• **Exercise instructions**
• a. Answer these questions about the post on Ravenhill's sermon:
(i) Which 2004 film does the music used as a sound bed come from?
(ii) What phrase do Australians use for the activity the writer describes?
(iii) What urban term does the writer give for it?
• b. Please write out the part of the post on Ravenhill's sermon that begins at the words "There is a keen" and stops after "at length here).".

• **Selected passage**

.....

I am intrigued by two things about this production of Leonard Ravenhill’s sermon ‘Judgement seat of Christ’ (below). Firstly is the eschatological theology behind Ravenhill’s statement that ‘entertainment is the devil’s substitute for joy’ – something I am cautiously in agreement with Ravenhill about, which means that I am still processing it theologically. Secondly, that the music from Hans Zimmer’s song ‘All of them’, which featured Moya Brennan, in a piece from the 2004 film ‘King Arthur’, has been used as a sound bed for the dialogue.
There is a keen sense of irony in the use of a film score for a sermon that carries the statement: ‘entertainment is the devil’s substitute for joy’. However, my purpose here is not to unpack this fully, as I would also have to cover the messy copyright concerns about how some Christians loosely respect the intellectual property of others in ways which may not honour God. (Disclaimer: I am not implying that the author of the video below does not have permission to reproduce the material, they may have. What my uncertainty here proves, is just how difficult – ambiguous and grey – this topic really is. Hence my reluctance to discuss it at length here).
Therefore, my point is to only suggest that even in our best efforts we may end up contradicting ourselves; inadvertently crossing a line, consequently handing our opponents unnecessary ammunition (those who are more than happy to misquote and misappropriate what we may say or write).
The phrase Australians use for this activity is ”nit-picking” – it is an ugly metaphor – but it does illustrate a point of order which suggests that, when it comes to what we write or say (co-create with God), some people will dig for little things which may or may not be there, only in order to shame and ridicule. The academic realm where this can happen a lot is decontextualization, and the even more precarious – proof-texting. The urban term is ”trolling”.

.....

• **Data extract**
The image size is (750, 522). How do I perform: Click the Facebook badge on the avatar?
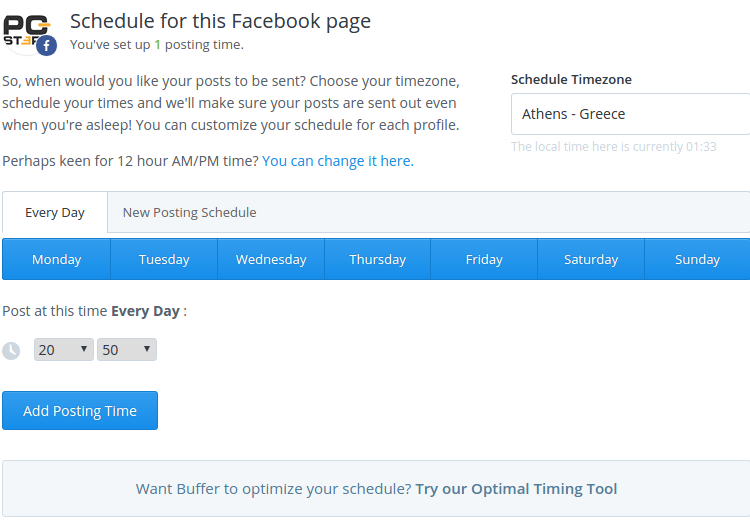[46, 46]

.....

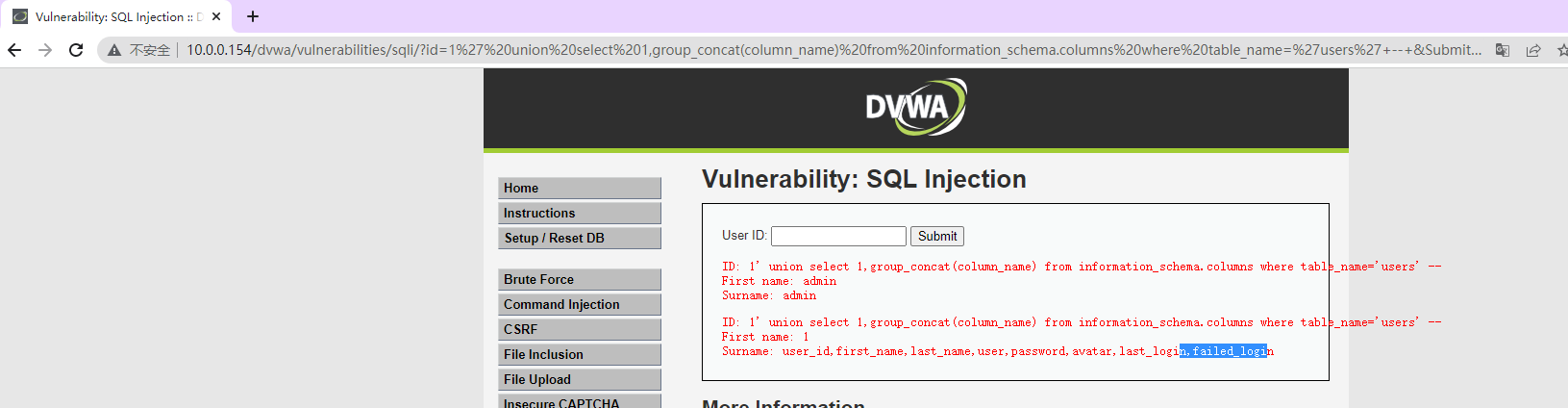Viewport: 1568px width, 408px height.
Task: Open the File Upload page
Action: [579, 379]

.....

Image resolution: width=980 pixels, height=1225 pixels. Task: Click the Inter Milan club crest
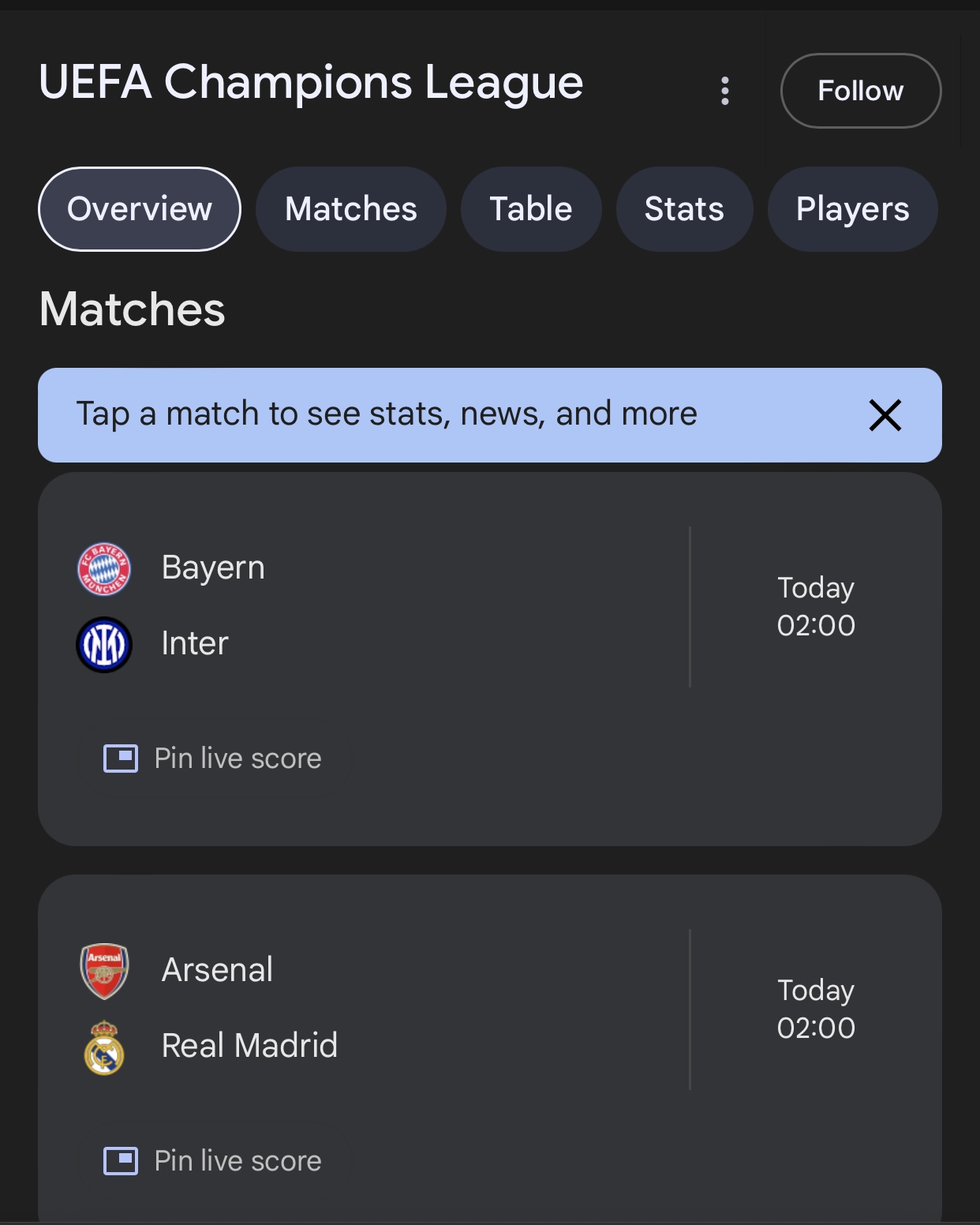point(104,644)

.....

• **Answers to each task**
• a.
(i) King Arthur
(ii) "Nit-picking"
(iii) "Trolling"

• b.
There is a keen sense of irony in the use of a film score for a sermon that carries the statement: ‘entertainment is the devil’s substitute for joy’. However, my purpose here is not to unpack this fully, as I would also have to cover the messy copyright concerns about how some Christians loosely respect the intellectual property of others in ways which may not honour God. (Disclaimer: I am not implying that the author of the video below does not have permission to reproduce the material, they may have. What my uncertainty here proves, is just how difficult – ambiguous and grey – this topic really is. Hence my reluctance to discuss it at length here).